Exercise brief:
Set down all of the entries below exactly, and omit the pictures.

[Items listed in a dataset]
--------------------------------
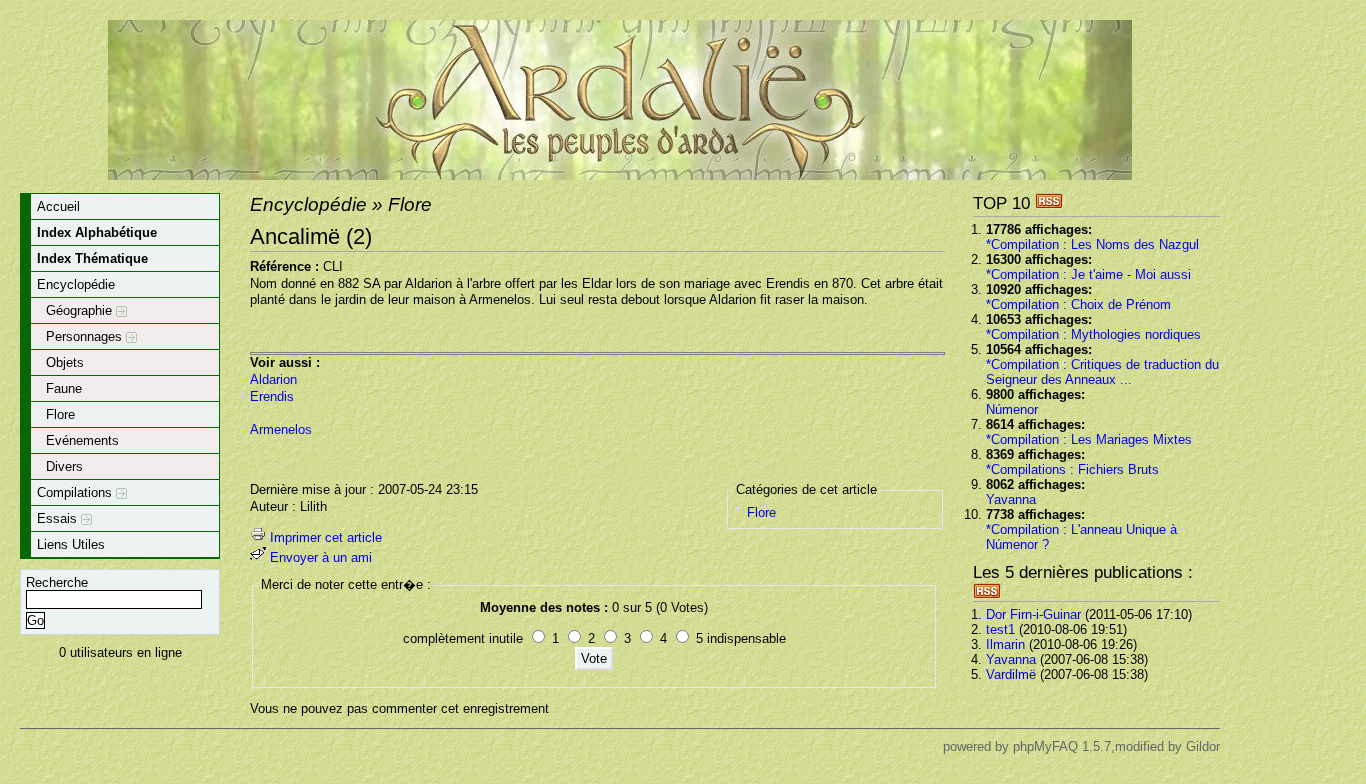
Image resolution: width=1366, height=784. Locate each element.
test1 (1000, 629)
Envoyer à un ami (321, 557)
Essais (59, 518)
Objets (65, 362)
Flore (60, 414)
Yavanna (1011, 499)
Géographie (81, 310)
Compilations (76, 492)
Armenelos (281, 429)
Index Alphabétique (97, 232)
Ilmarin (1005, 644)
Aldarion (273, 379)
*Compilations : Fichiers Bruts (1072, 469)
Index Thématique (92, 258)
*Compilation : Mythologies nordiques (1093, 334)
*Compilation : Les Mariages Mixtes (1089, 439)
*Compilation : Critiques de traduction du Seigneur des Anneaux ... (1102, 372)
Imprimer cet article (326, 537)
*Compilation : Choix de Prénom (1078, 304)
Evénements (82, 440)
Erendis (272, 396)
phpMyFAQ (1045, 746)
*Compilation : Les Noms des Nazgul (1092, 244)
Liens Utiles (71, 544)
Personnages (86, 336)
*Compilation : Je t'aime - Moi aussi (1088, 274)
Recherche (57, 582)
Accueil (58, 206)
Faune (64, 388)
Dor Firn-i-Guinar (1033, 614)
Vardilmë (1011, 674)
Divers (64, 466)
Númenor (1012, 409)
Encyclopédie (76, 284)
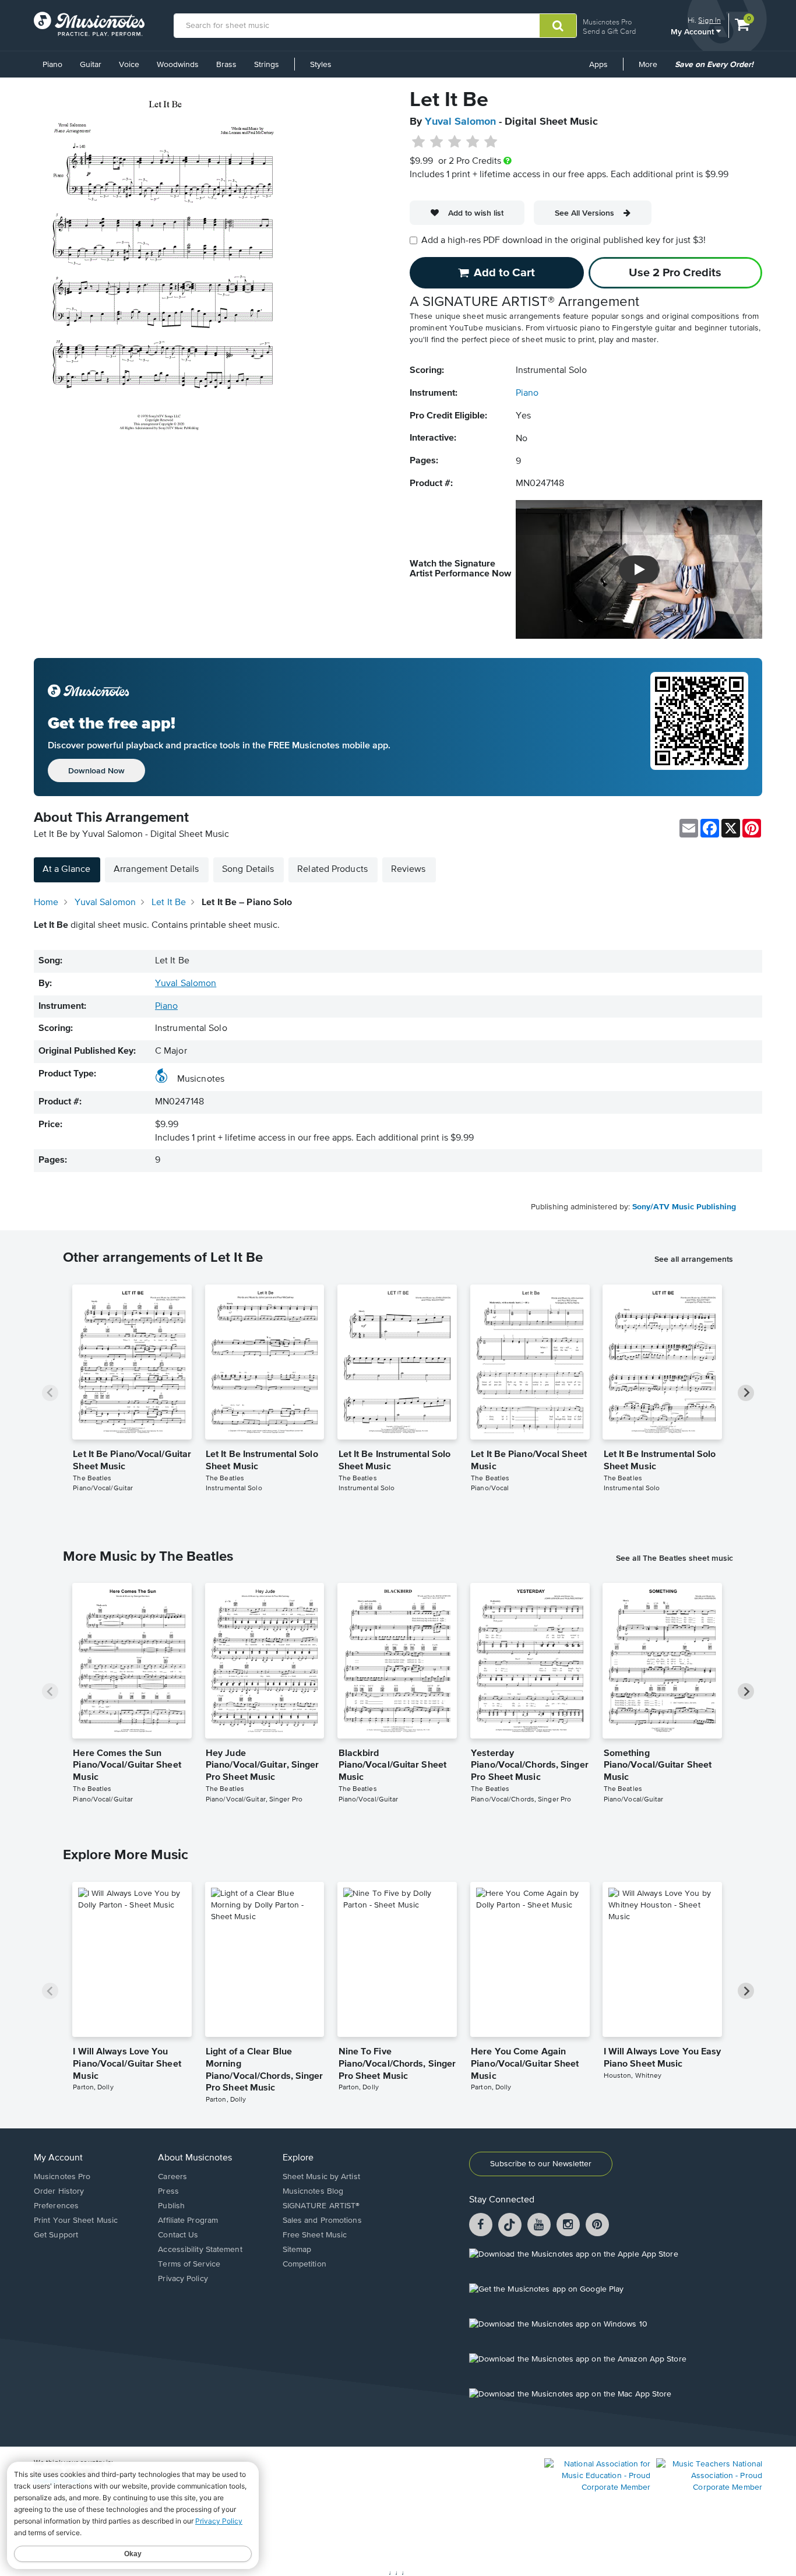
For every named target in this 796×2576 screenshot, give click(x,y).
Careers (172, 2177)
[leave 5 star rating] (490, 142)
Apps (598, 65)
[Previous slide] (50, 1393)
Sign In (709, 20)
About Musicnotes (195, 2158)
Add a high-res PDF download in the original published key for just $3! (563, 240)
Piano (52, 65)
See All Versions (584, 212)
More (652, 69)
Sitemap (297, 2250)
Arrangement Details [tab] (156, 869)
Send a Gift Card (609, 31)
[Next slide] (746, 1393)
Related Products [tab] (332, 869)
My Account (693, 31)
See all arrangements (693, 1259)
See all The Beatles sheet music (674, 1558)
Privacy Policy (182, 2279)
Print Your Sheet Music (76, 2220)
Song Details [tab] (248, 869)
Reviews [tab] (408, 869)
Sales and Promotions (322, 2220)
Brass (226, 65)
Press (168, 2191)
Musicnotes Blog (313, 2191)
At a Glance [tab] (66, 869)
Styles (321, 65)
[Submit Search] (558, 25)
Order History (59, 2191)
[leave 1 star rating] (419, 142)
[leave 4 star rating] (473, 142)
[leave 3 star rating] (455, 142)
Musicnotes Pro (607, 22)
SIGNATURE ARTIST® (321, 2206)
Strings (266, 65)
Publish (171, 2206)
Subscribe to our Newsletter (540, 2164)
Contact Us (178, 2235)
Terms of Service (189, 2264)
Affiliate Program (188, 2220)
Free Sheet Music (315, 2235)
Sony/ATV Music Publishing (684, 1207)
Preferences (56, 2206)
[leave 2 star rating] (437, 142)
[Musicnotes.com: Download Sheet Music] (89, 24)
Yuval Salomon (460, 122)
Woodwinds (178, 65)
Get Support (56, 2235)
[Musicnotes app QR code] (699, 727)
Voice (129, 65)
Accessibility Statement (200, 2250)
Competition (304, 2264)
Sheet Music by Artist (321, 2177)
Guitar (90, 65)
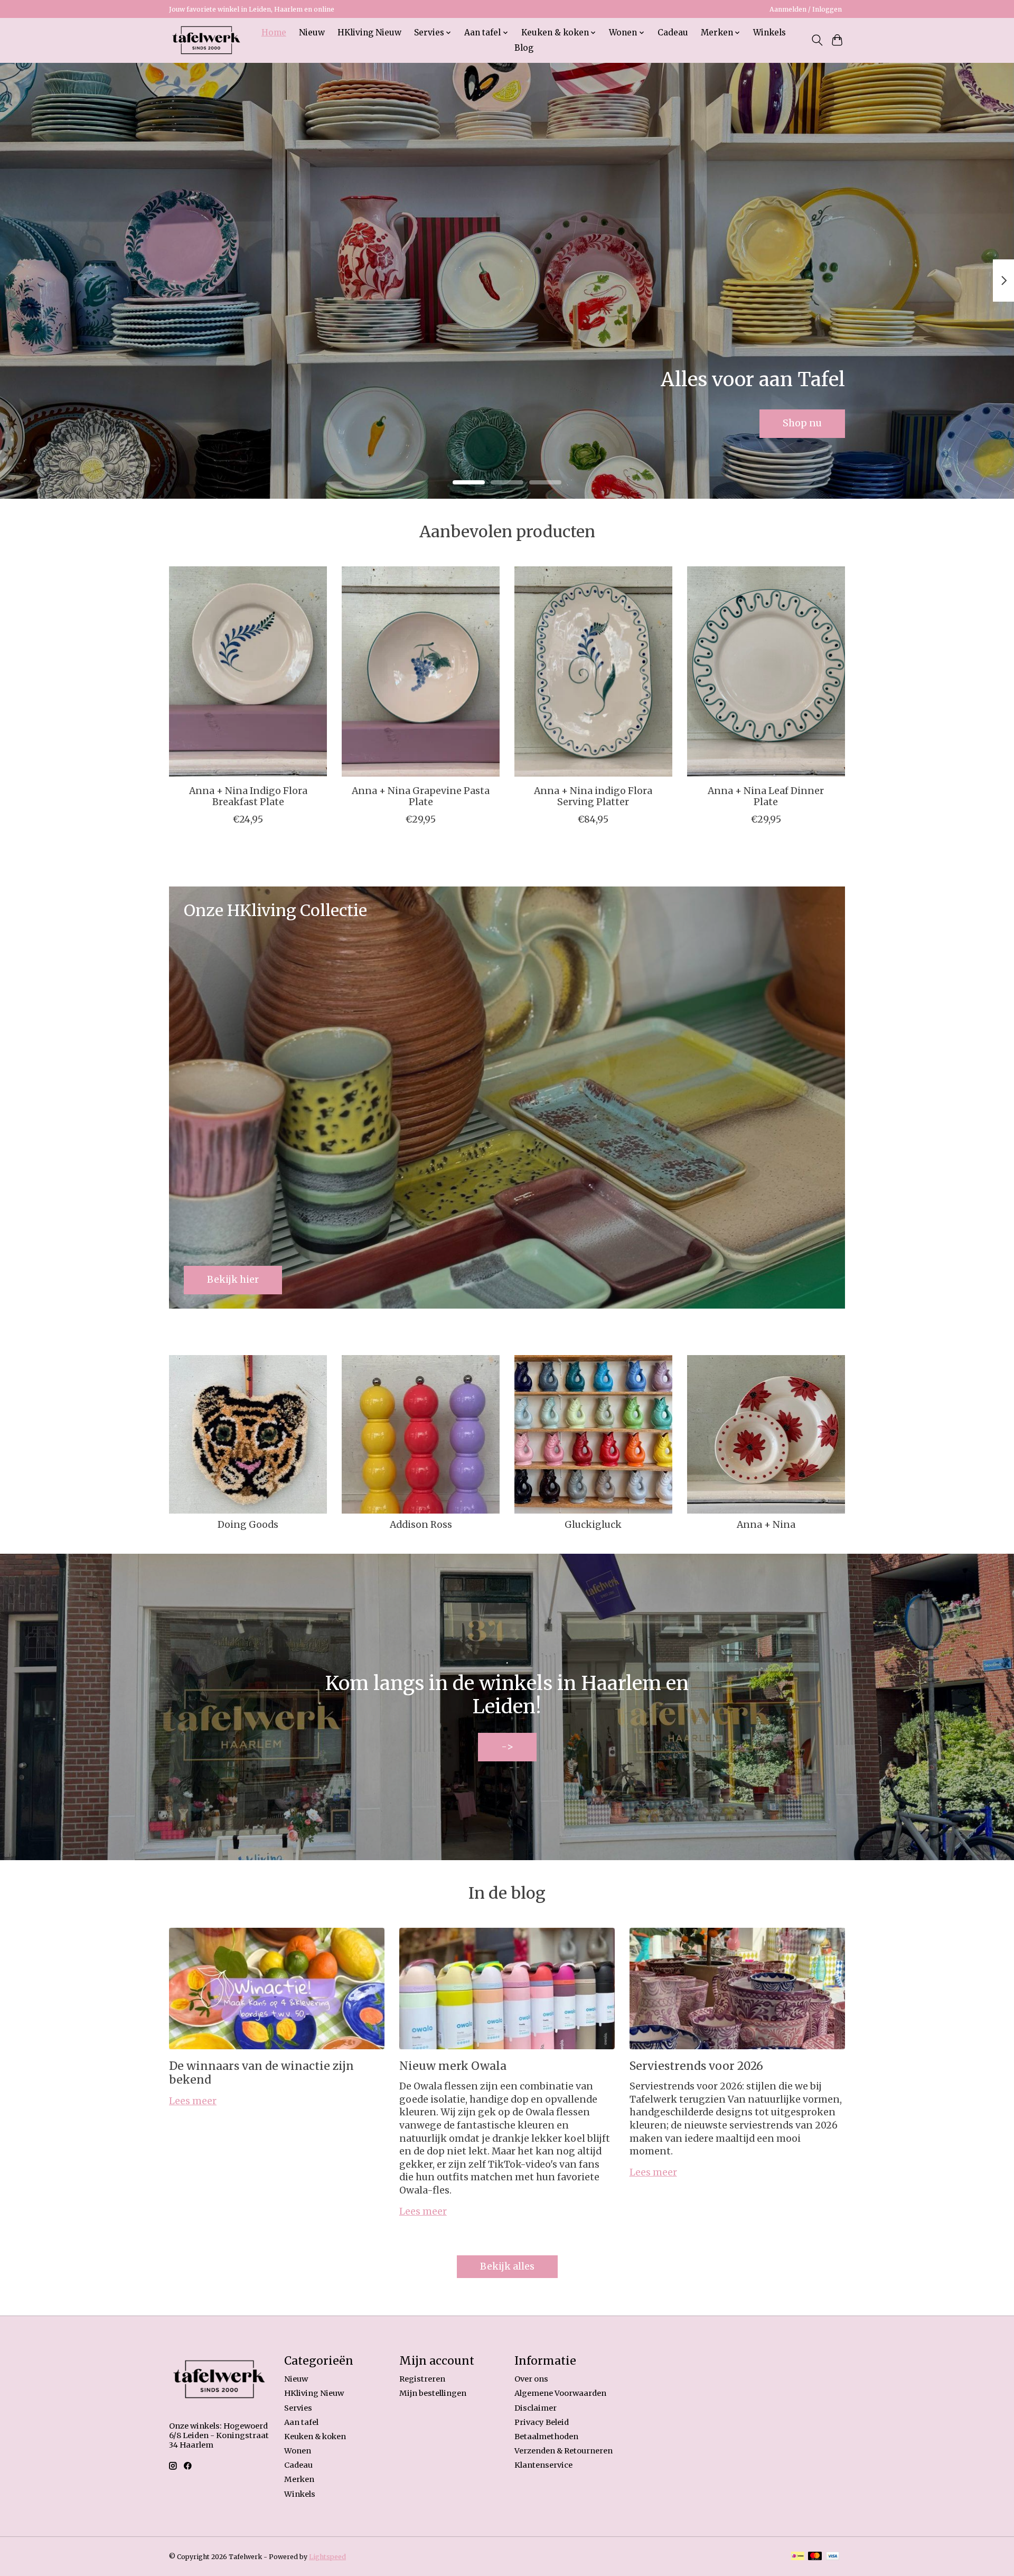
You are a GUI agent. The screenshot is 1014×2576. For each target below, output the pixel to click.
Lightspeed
--------------------------------
Answer to the problem:
Image resolution: width=1366, height=784. Locate each element.
test1 (1000, 629)
Envoyer à un ami (321, 557)
Essais (59, 518)
Objets (65, 362)
Flore (60, 414)
Yavanna (1011, 499)
Géographie (81, 310)
Compilations (76, 492)
Armenelos (281, 429)
Index Alphabétique (97, 232)
Ilmarin (1005, 644)
Aldarion (273, 379)
*Compilations : Fichiers Bruts (1072, 469)
Index Thématique (92, 258)
*Compilation : Mythologies nordiques (1093, 334)
*Compilation : Les Mariages Mixtes (1089, 439)
*Compilation : Critiques de traduction du Seigneur des Anneaux ... (1102, 372)
Imprimer cet article (326, 537)
*Compilation : Choix de Prénom (1078, 304)
Evénements (82, 440)
Erendis (272, 396)
phpMyFAQ (1045, 746)
*Compilation : Les Noms des Nazgul (1092, 244)
Liens Utiles (71, 544)
Personnages (86, 336)
*Compilation : Je t'aime - Moi aussi (1088, 274)
Recherche (57, 582)
Accueil (58, 206)
Faune (64, 388)
Dor Firn-i-Guinar (1033, 614)
Vardilmë (1011, 674)
Divers (64, 466)
Númenor (1012, 409)
Encyclopédie (76, 284)
For every named target in this 796×2576 screenshot, give click(x,y).
Careers (172, 2177)
[leave 5 star rating] (490, 142)
Apps (598, 65)
[Previous slide] (50, 1393)
Sign In (709, 20)
About Musicnotes (195, 2158)
Add a high-res PDF download in the original published key for just $3! (563, 240)
Piano (52, 65)
See All Versions (584, 212)
More (652, 69)
Sitemap (297, 2250)
Arrangement Details [tab] (156, 869)
Send a Gift Card (609, 31)
[Next slide] (746, 1393)
Related Products [tab] (332, 869)
My Account (693, 31)
See all arrangements (693, 1259)
See all The Beatles sheet music (674, 1558)
Privacy Policy (182, 2279)
Print Your Sheet Music (76, 2220)
Song Details [tab] (248, 869)
Reviews [tab] (408, 869)
Sales and Promotions (322, 2220)
Brass (226, 65)
Press (168, 2191)
Musicnotes Blog (313, 2191)
At a Glance [tab] (66, 869)
Styles (321, 65)
[Submit Search] (558, 25)
Order History (59, 2191)
[leave 1 star rating] (419, 142)
[leave 4 star rating] (473, 142)
[leave 3 star rating] (455, 142)
Musicnotes Pro (607, 22)
SIGNATURE ARTIST® (321, 2206)
Strings (266, 65)
Publish (171, 2206)
Subscribe to our Newsletter (540, 2164)
Contact Us (178, 2235)
Terms of Service (189, 2264)
Affiliate Program (188, 2220)
Free Sheet Music (315, 2235)
Sony/ATV Music Publishing (684, 1207)
Preferences (56, 2206)
[leave 2 star rating] (437, 142)
[Musicnotes.com: Download Sheet Music] (89, 24)
Yuval Salomon (460, 122)
Woodwinds (178, 65)
Get Support (56, 2235)
[Musicnotes app QR code] (699, 727)
Voice (129, 65)
Accessibility Statement (200, 2250)
Competition (304, 2264)
Sheet Music by Artist (321, 2177)
Guitar (90, 65)
You are a GUI agent. The screenshot is 1014×2576. For each target below, output the pixel to click.
Lightspeed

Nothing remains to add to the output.